• _Given entries_:
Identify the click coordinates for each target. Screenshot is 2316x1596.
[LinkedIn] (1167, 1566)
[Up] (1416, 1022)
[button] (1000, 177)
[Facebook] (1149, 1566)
--
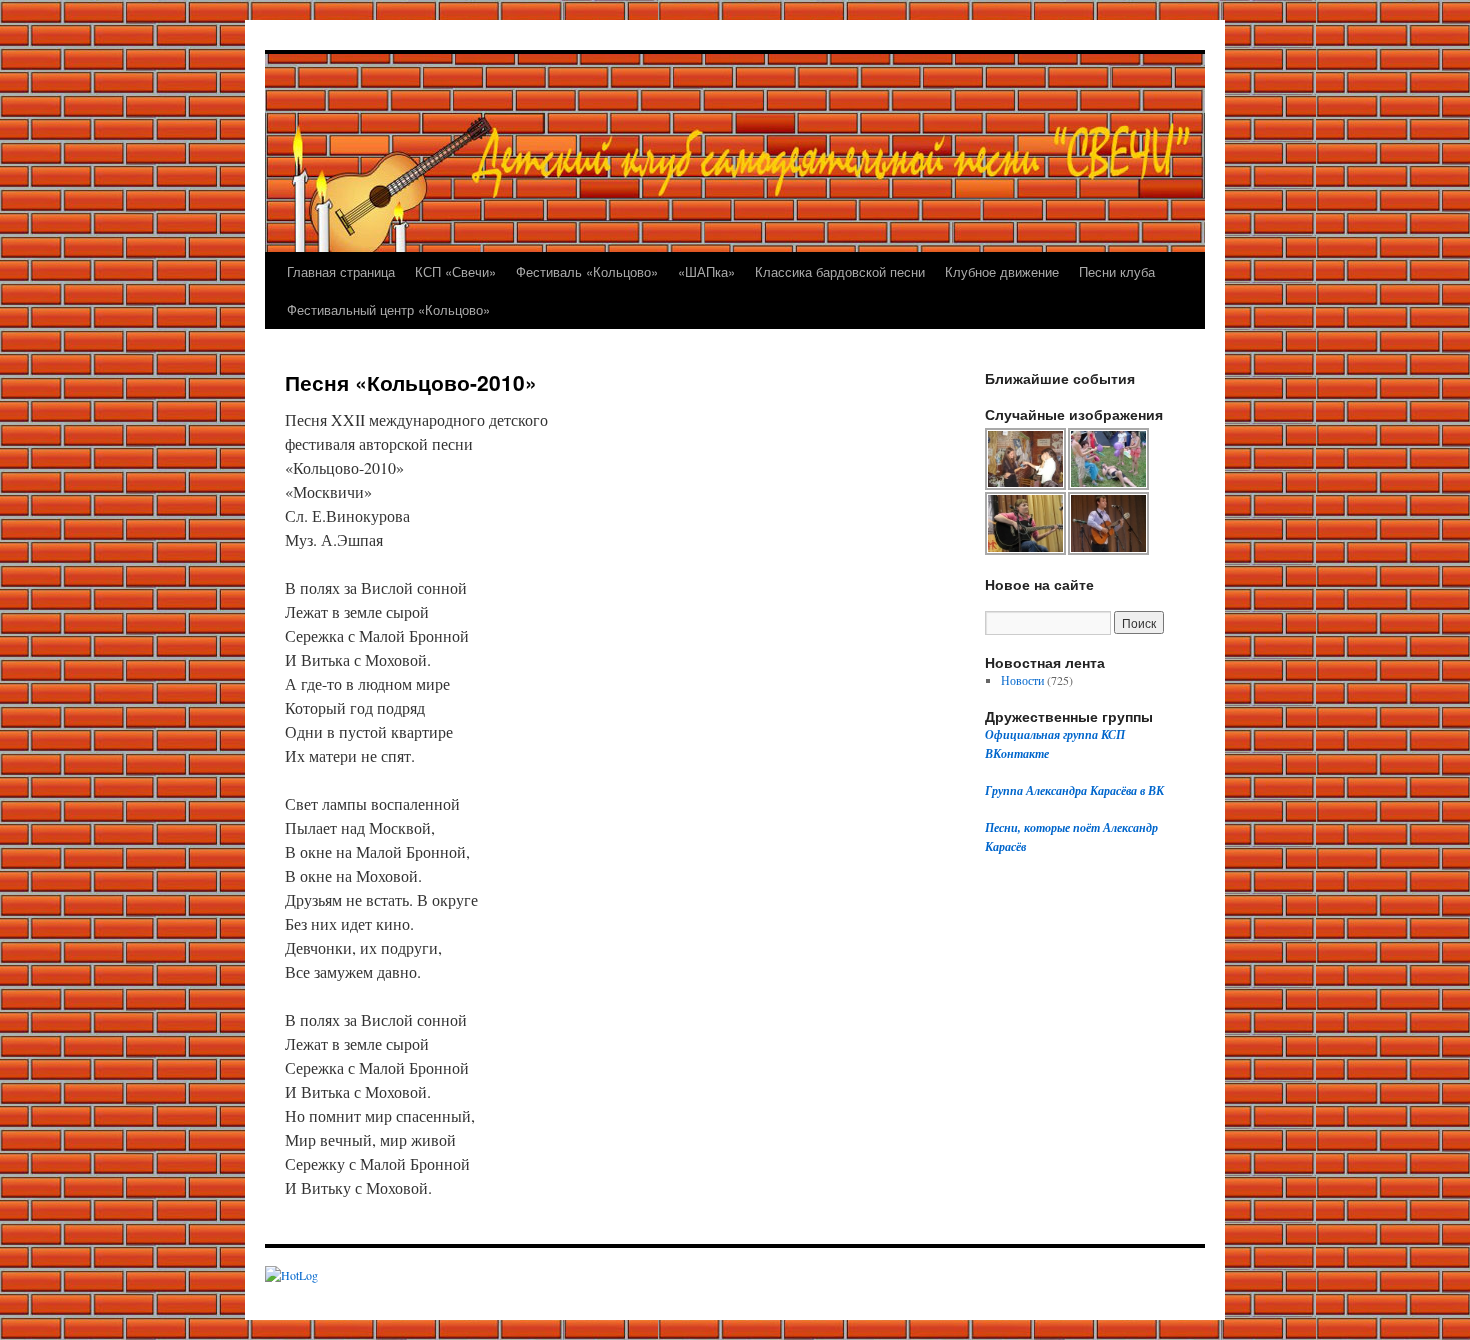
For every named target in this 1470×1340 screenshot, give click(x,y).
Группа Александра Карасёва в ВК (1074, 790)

• _Task to complete_: Only the lines above starting with the one with "For every named" and going through the one with "Группа Александра Карасёва в ВК (1074, 790)" are to be copied, word for word and with both ends kept.

• _Problem solution_:
For every named target in this 1470×1340 screenshot, give click(x,y).
Группа Александра Карасёва в ВК (1074, 790)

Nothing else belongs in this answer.